Nothing but the data itself, reproduced exactly, is the expected answer.
──────── Dataset records ────────
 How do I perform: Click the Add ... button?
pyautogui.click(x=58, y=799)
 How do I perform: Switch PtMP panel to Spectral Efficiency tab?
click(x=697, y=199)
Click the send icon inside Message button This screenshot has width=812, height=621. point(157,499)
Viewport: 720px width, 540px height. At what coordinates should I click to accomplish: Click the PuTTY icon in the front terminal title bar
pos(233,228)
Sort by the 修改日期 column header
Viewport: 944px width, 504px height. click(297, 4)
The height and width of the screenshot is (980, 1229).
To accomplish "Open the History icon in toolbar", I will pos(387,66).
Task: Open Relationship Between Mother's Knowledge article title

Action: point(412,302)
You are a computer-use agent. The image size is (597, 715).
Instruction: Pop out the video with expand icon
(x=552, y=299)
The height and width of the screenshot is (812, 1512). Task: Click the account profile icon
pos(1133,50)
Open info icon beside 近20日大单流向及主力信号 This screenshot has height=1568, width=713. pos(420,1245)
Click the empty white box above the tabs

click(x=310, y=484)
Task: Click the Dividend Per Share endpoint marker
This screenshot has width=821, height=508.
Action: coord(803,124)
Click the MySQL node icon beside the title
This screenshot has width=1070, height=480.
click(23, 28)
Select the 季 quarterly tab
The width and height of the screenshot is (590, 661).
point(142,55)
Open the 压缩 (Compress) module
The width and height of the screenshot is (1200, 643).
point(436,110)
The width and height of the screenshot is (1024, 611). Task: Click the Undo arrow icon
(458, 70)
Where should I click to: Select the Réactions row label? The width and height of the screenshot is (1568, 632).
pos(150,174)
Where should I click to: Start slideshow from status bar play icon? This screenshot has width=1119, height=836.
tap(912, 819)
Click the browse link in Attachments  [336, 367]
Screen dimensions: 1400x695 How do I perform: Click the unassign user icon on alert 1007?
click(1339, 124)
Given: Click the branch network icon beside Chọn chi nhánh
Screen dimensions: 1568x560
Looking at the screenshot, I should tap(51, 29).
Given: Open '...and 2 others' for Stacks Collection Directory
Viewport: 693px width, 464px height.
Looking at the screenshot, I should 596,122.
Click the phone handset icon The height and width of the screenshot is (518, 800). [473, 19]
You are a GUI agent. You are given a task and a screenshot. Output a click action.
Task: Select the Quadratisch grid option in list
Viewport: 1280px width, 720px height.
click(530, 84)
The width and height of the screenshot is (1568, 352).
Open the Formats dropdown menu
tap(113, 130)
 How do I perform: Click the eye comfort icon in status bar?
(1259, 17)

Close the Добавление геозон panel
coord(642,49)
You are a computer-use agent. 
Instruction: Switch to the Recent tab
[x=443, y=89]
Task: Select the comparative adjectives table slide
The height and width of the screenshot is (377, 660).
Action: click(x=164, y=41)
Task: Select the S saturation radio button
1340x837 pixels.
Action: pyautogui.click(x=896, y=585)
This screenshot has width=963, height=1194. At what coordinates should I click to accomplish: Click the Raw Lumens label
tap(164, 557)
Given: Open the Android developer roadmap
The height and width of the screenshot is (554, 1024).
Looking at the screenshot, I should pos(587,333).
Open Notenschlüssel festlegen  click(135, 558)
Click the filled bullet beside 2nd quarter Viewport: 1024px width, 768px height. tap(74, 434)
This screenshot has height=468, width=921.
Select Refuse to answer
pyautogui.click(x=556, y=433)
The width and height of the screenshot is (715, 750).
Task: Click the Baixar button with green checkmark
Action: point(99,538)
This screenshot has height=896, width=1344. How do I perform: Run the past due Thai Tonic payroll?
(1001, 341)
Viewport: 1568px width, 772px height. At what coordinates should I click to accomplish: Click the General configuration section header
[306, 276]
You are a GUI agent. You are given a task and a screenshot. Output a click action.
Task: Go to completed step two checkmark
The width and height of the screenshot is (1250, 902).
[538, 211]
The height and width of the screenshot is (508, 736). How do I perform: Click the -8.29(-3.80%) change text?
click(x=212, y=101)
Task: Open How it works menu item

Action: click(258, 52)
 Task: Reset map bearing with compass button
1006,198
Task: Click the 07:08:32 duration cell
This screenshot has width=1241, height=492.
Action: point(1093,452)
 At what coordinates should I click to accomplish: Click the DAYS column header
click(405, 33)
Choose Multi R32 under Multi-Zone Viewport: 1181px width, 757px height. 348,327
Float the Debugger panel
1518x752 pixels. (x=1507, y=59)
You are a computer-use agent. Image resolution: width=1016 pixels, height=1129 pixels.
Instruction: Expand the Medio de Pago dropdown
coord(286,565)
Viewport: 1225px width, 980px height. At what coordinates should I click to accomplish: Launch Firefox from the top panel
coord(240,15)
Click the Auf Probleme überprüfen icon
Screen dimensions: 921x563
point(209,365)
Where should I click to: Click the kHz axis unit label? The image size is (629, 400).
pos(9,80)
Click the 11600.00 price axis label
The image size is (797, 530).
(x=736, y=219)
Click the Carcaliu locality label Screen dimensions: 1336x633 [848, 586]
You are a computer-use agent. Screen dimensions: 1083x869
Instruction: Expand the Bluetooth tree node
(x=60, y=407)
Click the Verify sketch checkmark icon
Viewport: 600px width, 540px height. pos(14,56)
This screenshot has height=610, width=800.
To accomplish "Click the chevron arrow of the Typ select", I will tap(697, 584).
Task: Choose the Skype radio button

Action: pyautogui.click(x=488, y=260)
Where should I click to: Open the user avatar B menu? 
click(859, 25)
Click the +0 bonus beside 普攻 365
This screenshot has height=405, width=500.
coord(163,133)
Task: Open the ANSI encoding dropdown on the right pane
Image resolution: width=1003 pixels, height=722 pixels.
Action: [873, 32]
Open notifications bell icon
────────
_Finished exercise_
 How do I perform: Click the Add ... button?
pyautogui.click(x=58, y=799)
 How do I perform: Switch PtMP panel to Spectral Efficiency tab?
click(x=697, y=199)
Click the send icon inside Message button This screenshot has width=812, height=621. point(157,499)
Viewport: 720px width, 540px height. At what coordinates should I click to accomplish: Click the PuTTY icon in the front terminal title bar
pos(233,228)
Sort by the 修改日期 column header
Viewport: 944px width, 504px height. click(297, 4)
The height and width of the screenshot is (980, 1229).
To accomplish "Open the History icon in toolbar", I will pos(387,66).
Task: Open Relationship Between Mother's Knowledge article title

Action: point(412,302)
You are a computer-use agent. The image size is (597, 715).
Instruction: Pop out the video with expand icon
(x=552, y=299)
The height and width of the screenshot is (812, 1512). Task: Click the account profile icon
pos(1133,50)
Open info icon beside 近20日大单流向及主力信号 This screenshot has height=1568, width=713. pos(420,1245)
Click the empty white box above the tabs

click(x=310, y=484)
Task: Click the Dividend Per Share endpoint marker
This screenshot has width=821, height=508.
Action: coord(803,124)
Click the MySQL node icon beside the title
This screenshot has width=1070, height=480.
click(23, 28)
Select the 季 quarterly tab
The width and height of the screenshot is (590, 661).
point(142,55)
Open the 压缩 (Compress) module
The width and height of the screenshot is (1200, 643).
point(436,110)
The width and height of the screenshot is (1024, 611). Task: Click the Undo arrow icon
(458, 70)
Where should I click to: Select the Réactions row label? The width and height of the screenshot is (1568, 632).
pos(150,174)
Where should I click to: Start slideshow from status bar play icon? This screenshot has width=1119, height=836.
tap(912, 819)
Click the browse link in Attachments  [336, 367]
Screen dimensions: 1400x695 How do I perform: Click the unassign user icon on alert 1007?
click(1339, 124)
Given: Click the branch network icon beside Chọn chi nhánh
Screen dimensions: 1568x560
Looking at the screenshot, I should tap(51, 29).
Given: Open '...and 2 others' for Stacks Collection Directory
Viewport: 693px width, 464px height.
Looking at the screenshot, I should 596,122.
Click the phone handset icon The height and width of the screenshot is (518, 800). [473, 19]
You are a GUI agent. You are given a task and a screenshot. Output a click action.
Task: Select the Quadratisch grid option in list
Viewport: 1280px width, 720px height.
click(530, 84)
The width and height of the screenshot is (1568, 352).
Open the Formats dropdown menu
tap(113, 130)
 How do I perform: Click the eye comfort icon in status bar?
(1259, 17)

Close the Добавление геозон panel
coord(642,49)
You are a computer-use agent. 
Instruction: Switch to the Recent tab
[x=443, y=89]
Task: Select the comparative adjectives table slide
The height and width of the screenshot is (377, 660).
Action: click(x=164, y=41)
Task: Select the S saturation radio button
1340x837 pixels.
Action: pyautogui.click(x=896, y=585)
This screenshot has width=963, height=1194. At what coordinates should I click to accomplish: Click the Raw Lumens label
tap(164, 557)
Given: Open the Android developer roadmap
The height and width of the screenshot is (554, 1024).
Looking at the screenshot, I should pos(587,333).
Open Notenschlüssel festlegen  click(135, 558)
Click the filled bullet beside 2nd quarter Viewport: 1024px width, 768px height. tap(74, 434)
This screenshot has height=468, width=921.
Select Refuse to answer
pyautogui.click(x=556, y=433)
The width and height of the screenshot is (715, 750).
Task: Click the Baixar button with green checkmark
Action: point(99,538)
This screenshot has height=896, width=1344. How do I perform: Run the past due Thai Tonic payroll?
(1001, 341)
Viewport: 1568px width, 772px height. At what coordinates should I click to accomplish: Click the General configuration section header
[306, 276]
You are a GUI agent. You are given a task and a screenshot. Output a click action.
Task: Go to completed step two checkmark
The width and height of the screenshot is (1250, 902).
[538, 211]
The height and width of the screenshot is (508, 736). How do I perform: Click the -8.29(-3.80%) change text?
click(x=212, y=101)
Task: Open How it works menu item

Action: click(258, 52)
 Task: Reset map bearing with compass button
1006,198
Task: Click the 07:08:32 duration cell
This screenshot has width=1241, height=492.
Action: point(1093,452)
 At what coordinates should I click to accomplish: Click the DAYS column header
click(405, 33)
Choose Multi R32 under Multi-Zone Viewport: 1181px width, 757px height. 348,327
Float the Debugger panel
1518x752 pixels. (x=1507, y=59)
You are a computer-use agent. Image resolution: width=1016 pixels, height=1129 pixels.
Instruction: Expand the Medio de Pago dropdown
coord(286,565)
Viewport: 1225px width, 980px height. At what coordinates should I click to accomplish: Launch Firefox from the top panel
coord(240,15)
Click the Auf Probleme überprüfen icon
Screen dimensions: 921x563
point(209,365)
Where should I click to: Click the kHz axis unit label? The image size is (629, 400).
pos(9,80)
Click the 11600.00 price axis label
The image size is (797, 530).
(x=736, y=219)
Click the Carcaliu locality label Screen dimensions: 1336x633 [848, 586]
You are a computer-use agent. Screen dimensions: 1083x869
Instruction: Expand the Bluetooth tree node
(x=60, y=407)
Click the Verify sketch checkmark icon
Viewport: 600px width, 540px height. pos(14,56)
This screenshot has height=610, width=800.
To accomplish "Click the chevron arrow of the Typ select", I will tap(697, 584).
Task: Choose the Skype radio button

Action: pyautogui.click(x=488, y=260)
Where should I click to: Open the user avatar B menu? 
click(859, 25)
Click the +0 bonus beside 普攻 365
This screenshot has height=405, width=500.
coord(163,133)
Task: Open the ANSI encoding dropdown on the right pane
Image resolution: width=1003 pixels, height=722 pixels.
Action: [873, 32]
Open notifications bell icon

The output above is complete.